* _INPUT MATERIAL_:
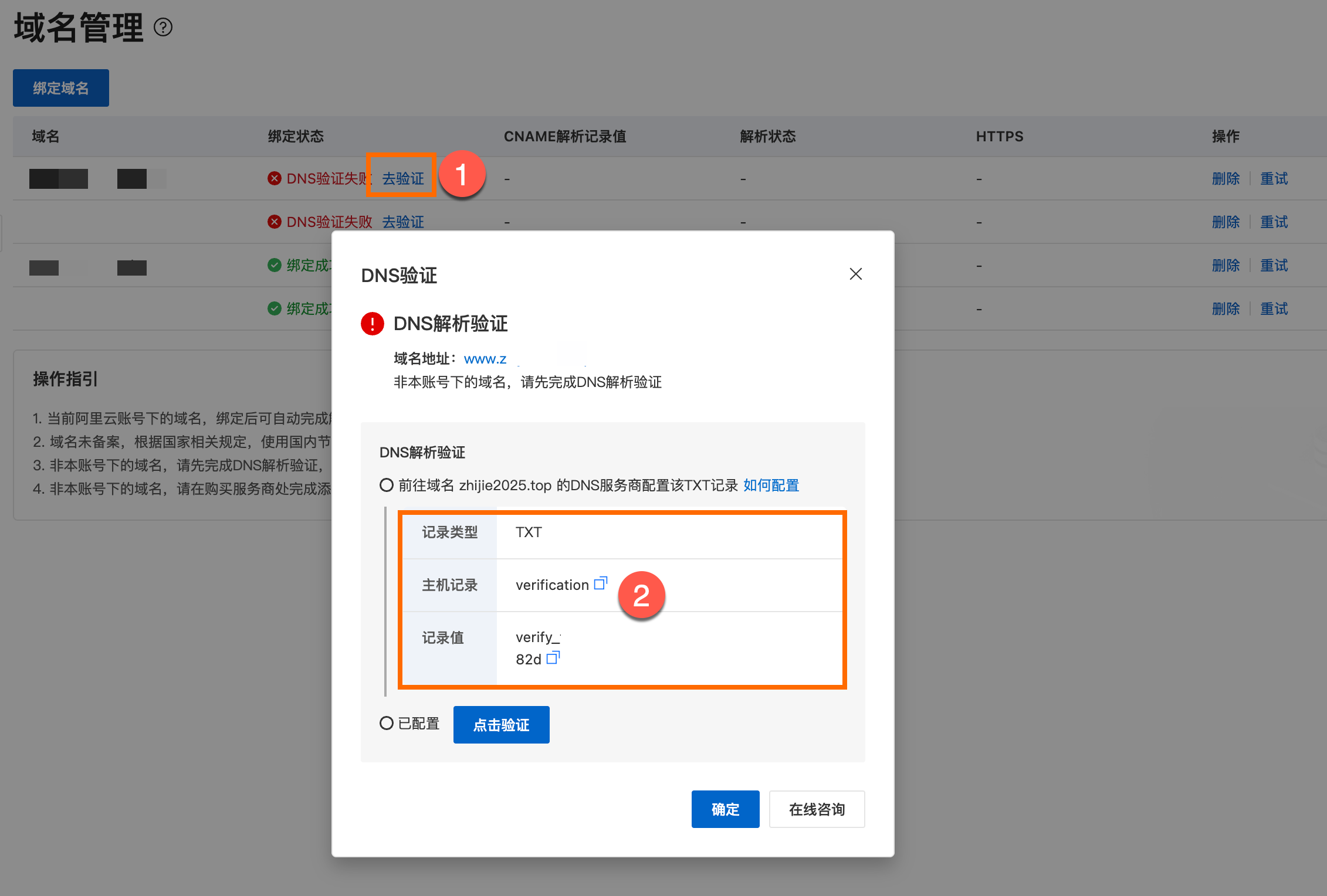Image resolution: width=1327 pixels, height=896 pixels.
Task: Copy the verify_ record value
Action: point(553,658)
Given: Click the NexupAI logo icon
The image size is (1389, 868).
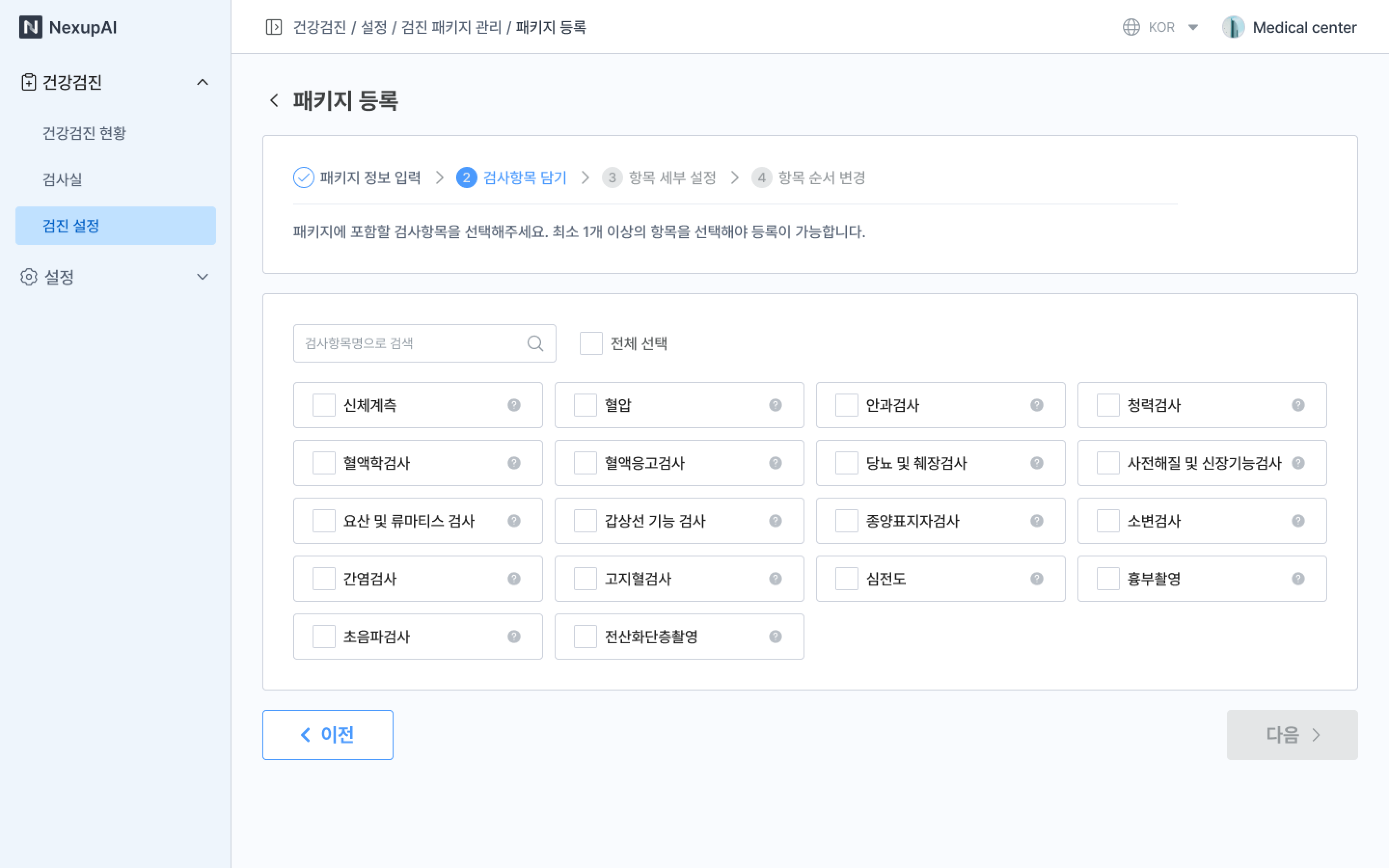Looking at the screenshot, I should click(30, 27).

* _DESCRIPTION OF THE TASK_: When you reach the line that contains "Given: Click the NexupAI logo icon" in the records above, copy it and every line after it exactly through the last one, leaving out the pictures.

* _SOLUTION_:
Given: Click the NexupAI logo icon
The image size is (1389, 868).
Looking at the screenshot, I should click(30, 27).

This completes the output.